For the older posters here, you know the drill. No struggle sessions, keep it nice.
For the newer folks, hi! I'm Corgi! I made these threads from time to time to see if everyone is doing OK. Got something cool you wanna talk about? Need an ear for venting? This is your space! Just be nice, this isn't the thread for arguments.
I made a down payment for next year's wedding recently, and I've been having a BLAST with the Retroid 3+. I've been going to the bar with the pup the last few days and just sitting with a pint and playing MVC2, Twisted Metal Black, Smash, and Mario. Met another Hexbear IRL recently, that was nice!
Hope everyone is doing well! Remember, you are loved
I started therapy last week. Gonna work on getting my ASD diagnosis. Lost my job a few weeks ago(it was well paying and what I went to school for.) I guess I'm not cut out to be a software developer either. I'm taking that pretty hard since I guess I shouldn't have wasted my time with school if I was gonna end up at the same spot...

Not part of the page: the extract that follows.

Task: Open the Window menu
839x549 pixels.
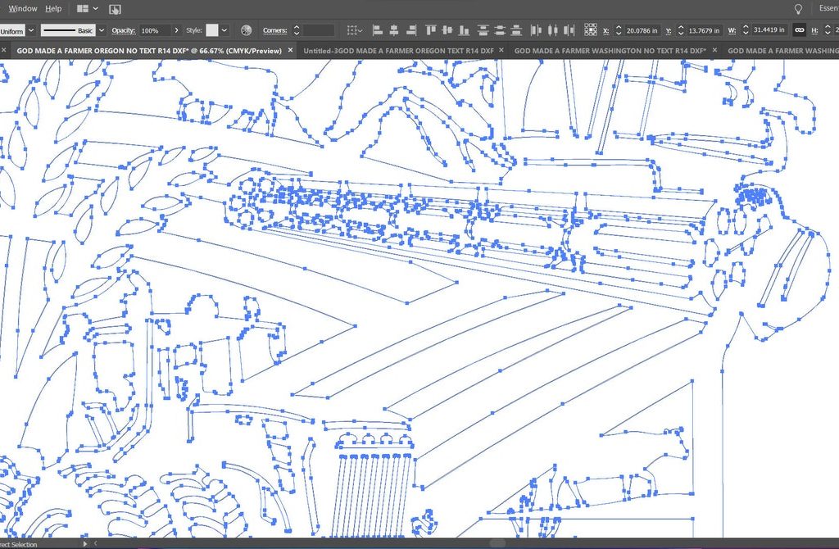Action: (x=23, y=8)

Severe depression is in overdrive now. I'm numb. I don't want to be here anymore. But I have a wife and 2 kids that love me and I love them and I'm tethered to this god-forsaken place for them. If I didn't have them, I'd probably kill myself. I'm 40 years old and can't keep a job for more than 2 years. I'm fucking useless. I've been unemployed more than I have been employed since I first started working. I get a job and try my best and after a while I just get fired. It's how it is.
Back to the super depressing bullshit that is filling out job applications. A-fucking-gain... I'm not qualified for anything. and what I am qualified for pays bullshit wages.
Had an anxiety attack that lasted a week. It wasn't bad so much as just there the entire time. I cried 5 times last week over various stupid shit.
I signed up and got accepted into the Marxist Unity Group pre-screening stuff but didn't know I was supposed to read 100 pages of their text a week I would be more on board for that if they had it in a format that worked on my ereader but it's only in pdf. I've tried several times to convrert it but the text parses all fucky and you end up with page headers and citations stuff in the middle of paragraphs. I donno if I wanna bother trying more. But the group aligns with a lot of what I wanna see with the left coming together as a unified party.
Still trying to work on learning Kotlin for no fucking reason since entry level Kotlin developers require 5+ years of experience so like do I just make stupid fucking apps for 5 years without being able to afford to feed my family and then hope I can get a job? There is a small thing I wanted to write for the Jerboa app, but idk if they would accept it as a merge. I think I know enough that I can add left-handed mode for comments and it's a feature request. I also wanna make a feature that pushes images in feed view to the left because I liked that about Sync for Reddit.
If anyone knows someone hiring remote for shitty software developer or self-taught Linux nerd, I'm looking for a job. No worries if they fire me in 2 years, as a prereq. since I'm used to it.
Maybe I should take writing back up. I was working on a meta-horror book series that I just sort of stopped after chapter 2... is anyone interested in a horror story that makes fun of horror tropes?
I looked at the codevase last night and I don't think I'm ready lol.
I did finally get this damn viewModel working seemingly correctly in this small project I'm working on though. It still doesn't work correctly but the data is now passing between activities.